When Ann started nursing she was living with a medical student. He didn’t invite her to come with him to his residency 1,000 miles away and recently told her that he had started dating again. She is beginning to wonder about her future and is having doubts about some of the choices she has made. Maybe she will go back to school and become a nurse practitioner – but not now.

 

At the moment, Sally feels somewhat adrift, but a lot of things are working to her advantage. If she wants to, she can go back to school and her tuition will be paid by the hospital. She has excellent benefits, the HMO plan is cheap and she likes her doctors and the NP, but then, she hasn’t been sick a day in her life.

 

Professional Caregiver Depression

            Joan, a nurse on the same unit, has been struggling with depression for 20 years. She carries with her a pervasive sadness, at home, at work, in virtually all her activities. She is constantly on the verge of tears. There are events in her life that are very sad, that would make anyone cry, but her feelings about these events are little different than her feelings about events that would make most people gleeful. She had the same basic response to the wedding of her daughter that she has when she loses a patient.

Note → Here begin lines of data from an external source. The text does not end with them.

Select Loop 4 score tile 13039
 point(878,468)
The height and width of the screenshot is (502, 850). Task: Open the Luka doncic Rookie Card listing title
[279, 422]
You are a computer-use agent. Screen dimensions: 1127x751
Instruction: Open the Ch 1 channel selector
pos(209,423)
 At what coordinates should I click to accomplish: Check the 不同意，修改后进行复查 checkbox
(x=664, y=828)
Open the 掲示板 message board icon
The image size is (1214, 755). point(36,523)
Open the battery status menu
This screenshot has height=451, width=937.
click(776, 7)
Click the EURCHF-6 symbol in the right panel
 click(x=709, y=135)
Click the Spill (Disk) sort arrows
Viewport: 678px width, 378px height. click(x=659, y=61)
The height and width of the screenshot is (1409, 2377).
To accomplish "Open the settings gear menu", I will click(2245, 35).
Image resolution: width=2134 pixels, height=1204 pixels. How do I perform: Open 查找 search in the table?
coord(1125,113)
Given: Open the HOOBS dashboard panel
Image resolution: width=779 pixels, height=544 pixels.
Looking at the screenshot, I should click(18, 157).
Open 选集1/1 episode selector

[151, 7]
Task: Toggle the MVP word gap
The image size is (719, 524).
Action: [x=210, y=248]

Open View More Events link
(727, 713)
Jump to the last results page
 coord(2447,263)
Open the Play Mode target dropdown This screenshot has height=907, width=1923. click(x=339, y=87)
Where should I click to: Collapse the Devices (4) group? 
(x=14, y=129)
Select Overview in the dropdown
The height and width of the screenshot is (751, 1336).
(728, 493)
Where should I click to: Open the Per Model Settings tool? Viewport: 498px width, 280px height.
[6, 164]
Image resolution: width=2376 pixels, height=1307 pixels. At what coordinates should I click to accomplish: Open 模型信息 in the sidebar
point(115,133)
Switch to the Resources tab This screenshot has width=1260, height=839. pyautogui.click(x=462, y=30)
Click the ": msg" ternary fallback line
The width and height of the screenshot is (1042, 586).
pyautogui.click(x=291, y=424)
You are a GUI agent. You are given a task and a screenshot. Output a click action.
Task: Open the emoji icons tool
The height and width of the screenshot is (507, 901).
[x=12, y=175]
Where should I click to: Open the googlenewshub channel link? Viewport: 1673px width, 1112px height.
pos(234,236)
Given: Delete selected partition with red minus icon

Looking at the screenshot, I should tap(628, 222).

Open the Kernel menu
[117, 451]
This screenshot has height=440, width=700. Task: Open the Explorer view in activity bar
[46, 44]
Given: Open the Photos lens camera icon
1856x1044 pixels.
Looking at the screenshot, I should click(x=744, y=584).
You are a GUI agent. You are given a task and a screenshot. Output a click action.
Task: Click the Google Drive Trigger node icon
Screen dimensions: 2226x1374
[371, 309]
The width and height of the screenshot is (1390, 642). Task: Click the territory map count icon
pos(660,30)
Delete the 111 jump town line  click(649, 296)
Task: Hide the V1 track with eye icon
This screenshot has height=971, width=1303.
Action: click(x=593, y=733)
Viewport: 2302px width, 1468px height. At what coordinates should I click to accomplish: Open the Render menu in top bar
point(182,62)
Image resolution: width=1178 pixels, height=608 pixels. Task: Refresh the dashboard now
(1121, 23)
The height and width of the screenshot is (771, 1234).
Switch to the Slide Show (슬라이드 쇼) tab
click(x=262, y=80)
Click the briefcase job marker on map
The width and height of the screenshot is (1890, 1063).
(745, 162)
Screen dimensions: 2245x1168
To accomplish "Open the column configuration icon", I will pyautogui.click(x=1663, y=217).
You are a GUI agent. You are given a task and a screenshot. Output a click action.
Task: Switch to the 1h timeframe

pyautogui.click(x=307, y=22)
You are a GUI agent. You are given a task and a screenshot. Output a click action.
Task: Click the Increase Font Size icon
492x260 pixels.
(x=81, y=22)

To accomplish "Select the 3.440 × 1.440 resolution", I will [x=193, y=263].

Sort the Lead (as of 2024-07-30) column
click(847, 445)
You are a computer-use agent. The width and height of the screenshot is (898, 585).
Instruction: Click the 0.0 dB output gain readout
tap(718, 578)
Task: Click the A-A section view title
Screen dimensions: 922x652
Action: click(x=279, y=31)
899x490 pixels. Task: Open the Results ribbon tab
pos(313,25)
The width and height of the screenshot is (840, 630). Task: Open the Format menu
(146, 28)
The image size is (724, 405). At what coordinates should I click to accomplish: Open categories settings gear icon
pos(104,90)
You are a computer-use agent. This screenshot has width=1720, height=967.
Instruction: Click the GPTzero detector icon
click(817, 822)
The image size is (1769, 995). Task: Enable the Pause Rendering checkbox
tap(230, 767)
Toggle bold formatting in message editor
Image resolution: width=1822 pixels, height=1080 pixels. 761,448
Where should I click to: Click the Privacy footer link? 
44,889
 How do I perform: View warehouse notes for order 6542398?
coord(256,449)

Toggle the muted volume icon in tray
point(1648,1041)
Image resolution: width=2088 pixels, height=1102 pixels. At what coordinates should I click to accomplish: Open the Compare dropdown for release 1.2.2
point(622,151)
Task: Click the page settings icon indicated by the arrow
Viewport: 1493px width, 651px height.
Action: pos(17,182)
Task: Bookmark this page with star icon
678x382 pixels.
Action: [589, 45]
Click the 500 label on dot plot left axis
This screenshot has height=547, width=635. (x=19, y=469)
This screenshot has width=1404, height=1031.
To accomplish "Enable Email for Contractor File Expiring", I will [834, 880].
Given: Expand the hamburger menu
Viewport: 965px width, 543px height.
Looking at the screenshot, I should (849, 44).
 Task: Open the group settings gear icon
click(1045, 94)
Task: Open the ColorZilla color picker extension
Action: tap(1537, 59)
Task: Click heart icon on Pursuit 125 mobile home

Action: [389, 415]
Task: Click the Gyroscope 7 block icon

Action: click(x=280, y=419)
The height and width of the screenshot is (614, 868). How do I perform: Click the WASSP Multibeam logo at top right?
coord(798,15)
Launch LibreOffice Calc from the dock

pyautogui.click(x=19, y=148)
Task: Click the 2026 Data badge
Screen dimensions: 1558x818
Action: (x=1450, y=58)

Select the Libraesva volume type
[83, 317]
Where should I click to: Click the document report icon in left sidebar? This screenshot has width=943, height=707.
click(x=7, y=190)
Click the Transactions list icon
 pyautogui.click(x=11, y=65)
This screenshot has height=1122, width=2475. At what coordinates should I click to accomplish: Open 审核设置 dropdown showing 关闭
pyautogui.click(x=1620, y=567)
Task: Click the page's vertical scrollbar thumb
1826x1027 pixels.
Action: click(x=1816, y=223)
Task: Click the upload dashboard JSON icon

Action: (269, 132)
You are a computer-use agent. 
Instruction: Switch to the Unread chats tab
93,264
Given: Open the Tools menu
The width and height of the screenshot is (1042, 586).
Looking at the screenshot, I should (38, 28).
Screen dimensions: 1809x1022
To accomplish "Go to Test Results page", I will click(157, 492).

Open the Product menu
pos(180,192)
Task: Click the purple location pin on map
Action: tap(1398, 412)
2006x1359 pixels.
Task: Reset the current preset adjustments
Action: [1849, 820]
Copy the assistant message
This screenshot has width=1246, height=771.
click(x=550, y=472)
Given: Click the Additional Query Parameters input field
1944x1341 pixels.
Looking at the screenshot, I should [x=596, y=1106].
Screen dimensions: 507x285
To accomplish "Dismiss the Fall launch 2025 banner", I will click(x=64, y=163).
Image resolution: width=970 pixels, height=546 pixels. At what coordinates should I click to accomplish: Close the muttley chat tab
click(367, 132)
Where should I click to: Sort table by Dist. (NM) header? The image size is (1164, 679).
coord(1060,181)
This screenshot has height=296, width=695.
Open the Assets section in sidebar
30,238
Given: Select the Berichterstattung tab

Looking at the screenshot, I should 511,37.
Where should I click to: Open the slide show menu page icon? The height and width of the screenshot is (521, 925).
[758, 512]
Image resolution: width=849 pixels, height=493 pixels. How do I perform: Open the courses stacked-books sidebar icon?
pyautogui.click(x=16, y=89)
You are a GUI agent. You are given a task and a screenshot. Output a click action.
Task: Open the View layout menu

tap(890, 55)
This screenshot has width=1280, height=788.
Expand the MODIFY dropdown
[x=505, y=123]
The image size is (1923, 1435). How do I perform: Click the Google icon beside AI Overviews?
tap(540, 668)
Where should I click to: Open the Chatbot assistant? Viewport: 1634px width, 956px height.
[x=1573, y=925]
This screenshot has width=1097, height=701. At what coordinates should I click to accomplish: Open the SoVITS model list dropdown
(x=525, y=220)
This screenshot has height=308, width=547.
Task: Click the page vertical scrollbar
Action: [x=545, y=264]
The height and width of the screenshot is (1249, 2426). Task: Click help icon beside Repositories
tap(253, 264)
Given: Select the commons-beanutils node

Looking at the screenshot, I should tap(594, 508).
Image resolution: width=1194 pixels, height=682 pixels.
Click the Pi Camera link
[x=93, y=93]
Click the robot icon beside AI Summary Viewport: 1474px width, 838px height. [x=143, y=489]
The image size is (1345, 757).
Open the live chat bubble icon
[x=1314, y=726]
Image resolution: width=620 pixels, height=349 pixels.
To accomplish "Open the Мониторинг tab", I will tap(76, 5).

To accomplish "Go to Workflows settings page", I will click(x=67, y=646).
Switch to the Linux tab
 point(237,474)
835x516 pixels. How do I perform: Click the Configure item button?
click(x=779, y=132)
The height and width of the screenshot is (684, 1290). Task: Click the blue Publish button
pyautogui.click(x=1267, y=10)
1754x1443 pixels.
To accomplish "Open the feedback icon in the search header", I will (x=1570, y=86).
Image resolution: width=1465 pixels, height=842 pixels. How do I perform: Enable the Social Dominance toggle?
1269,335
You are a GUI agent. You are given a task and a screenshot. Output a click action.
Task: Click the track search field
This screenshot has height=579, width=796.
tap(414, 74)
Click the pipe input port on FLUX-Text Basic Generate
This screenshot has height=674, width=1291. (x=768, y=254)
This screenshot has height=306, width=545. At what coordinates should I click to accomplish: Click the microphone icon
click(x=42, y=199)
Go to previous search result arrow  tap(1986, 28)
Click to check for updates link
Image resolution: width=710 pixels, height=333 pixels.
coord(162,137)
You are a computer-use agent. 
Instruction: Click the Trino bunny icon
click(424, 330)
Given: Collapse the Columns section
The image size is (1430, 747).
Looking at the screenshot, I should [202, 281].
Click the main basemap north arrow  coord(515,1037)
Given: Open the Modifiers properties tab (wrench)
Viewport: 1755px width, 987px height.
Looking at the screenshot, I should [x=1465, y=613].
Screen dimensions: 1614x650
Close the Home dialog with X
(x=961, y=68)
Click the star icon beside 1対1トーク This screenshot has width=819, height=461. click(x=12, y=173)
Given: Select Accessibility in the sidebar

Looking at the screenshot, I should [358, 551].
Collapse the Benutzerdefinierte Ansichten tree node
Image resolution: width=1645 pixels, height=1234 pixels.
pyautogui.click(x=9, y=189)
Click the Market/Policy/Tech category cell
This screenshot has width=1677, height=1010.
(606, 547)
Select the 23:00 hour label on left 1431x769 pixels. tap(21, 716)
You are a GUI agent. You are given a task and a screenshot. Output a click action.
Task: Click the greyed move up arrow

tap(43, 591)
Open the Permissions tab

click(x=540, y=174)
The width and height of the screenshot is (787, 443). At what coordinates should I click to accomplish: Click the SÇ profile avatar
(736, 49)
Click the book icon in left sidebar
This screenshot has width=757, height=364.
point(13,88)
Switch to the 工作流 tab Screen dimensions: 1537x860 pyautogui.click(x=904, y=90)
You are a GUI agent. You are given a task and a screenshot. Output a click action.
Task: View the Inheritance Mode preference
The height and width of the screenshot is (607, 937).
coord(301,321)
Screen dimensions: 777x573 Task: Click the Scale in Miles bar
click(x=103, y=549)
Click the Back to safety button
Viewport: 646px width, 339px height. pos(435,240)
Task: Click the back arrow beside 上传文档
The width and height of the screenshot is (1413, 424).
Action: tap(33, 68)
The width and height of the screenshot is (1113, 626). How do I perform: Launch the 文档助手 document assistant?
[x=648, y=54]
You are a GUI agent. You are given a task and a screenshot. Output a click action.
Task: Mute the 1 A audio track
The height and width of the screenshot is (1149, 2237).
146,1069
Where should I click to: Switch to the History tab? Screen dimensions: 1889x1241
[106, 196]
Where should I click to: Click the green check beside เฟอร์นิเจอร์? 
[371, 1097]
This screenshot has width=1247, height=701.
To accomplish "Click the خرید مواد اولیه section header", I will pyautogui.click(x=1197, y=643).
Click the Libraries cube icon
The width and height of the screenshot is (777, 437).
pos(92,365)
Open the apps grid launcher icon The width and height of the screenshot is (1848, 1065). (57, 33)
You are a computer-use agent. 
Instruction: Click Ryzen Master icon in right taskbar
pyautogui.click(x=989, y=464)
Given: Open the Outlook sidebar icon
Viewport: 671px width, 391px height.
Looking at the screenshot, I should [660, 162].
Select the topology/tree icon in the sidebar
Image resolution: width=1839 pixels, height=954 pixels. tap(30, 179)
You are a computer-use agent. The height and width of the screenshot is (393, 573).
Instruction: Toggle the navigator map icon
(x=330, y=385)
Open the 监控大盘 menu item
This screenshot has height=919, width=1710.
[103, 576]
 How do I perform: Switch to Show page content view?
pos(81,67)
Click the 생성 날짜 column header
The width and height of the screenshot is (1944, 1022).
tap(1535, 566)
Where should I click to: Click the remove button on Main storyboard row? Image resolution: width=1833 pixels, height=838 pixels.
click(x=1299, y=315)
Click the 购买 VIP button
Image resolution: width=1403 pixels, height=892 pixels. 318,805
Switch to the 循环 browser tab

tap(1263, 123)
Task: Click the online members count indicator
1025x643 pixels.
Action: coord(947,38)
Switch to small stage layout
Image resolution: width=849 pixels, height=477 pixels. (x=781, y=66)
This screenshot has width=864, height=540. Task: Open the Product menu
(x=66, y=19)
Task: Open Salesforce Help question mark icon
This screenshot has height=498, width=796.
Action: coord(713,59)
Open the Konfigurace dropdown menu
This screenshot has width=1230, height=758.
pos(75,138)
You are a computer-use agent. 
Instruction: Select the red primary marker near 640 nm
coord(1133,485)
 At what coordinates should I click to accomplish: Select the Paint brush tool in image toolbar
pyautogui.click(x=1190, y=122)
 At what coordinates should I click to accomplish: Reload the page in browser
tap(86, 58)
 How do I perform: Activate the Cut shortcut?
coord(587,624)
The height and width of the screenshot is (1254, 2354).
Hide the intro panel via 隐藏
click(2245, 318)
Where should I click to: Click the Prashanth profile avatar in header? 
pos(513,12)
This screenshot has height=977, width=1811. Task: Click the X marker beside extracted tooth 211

There is something not quite there about Joan. It is although she is a walk-on in a movie scene, not completely off camera but hardly noticeable even when the camera focuses on her. She seems to be in the background in almost every setting. She has been on every anti-depressant available and none of them have ever done more than stem the tidal wave of bad feeling that comes and goes against the everyday experience of life as ‘blue’. She is partnered with an incredibly sensitive, aware, compassionate and generous human being but she often treats her partner as though they didn’t exist. While there are many days when the depression is so deep that it results in her calling in sick, the most general experience is of a morbid sense of impending doom and loss. She often contemplates suicide and has attempted it twice. She feels invaded by her dysphoria and wants to get rid of it. She sees her dysphoria as foreign and as an enemy with which she is engaged in mortal conflict. In interactions with peers, which she keeps to a minimum, she is negative, evasive, eats lunch by herself, and rarely asks for or offers help.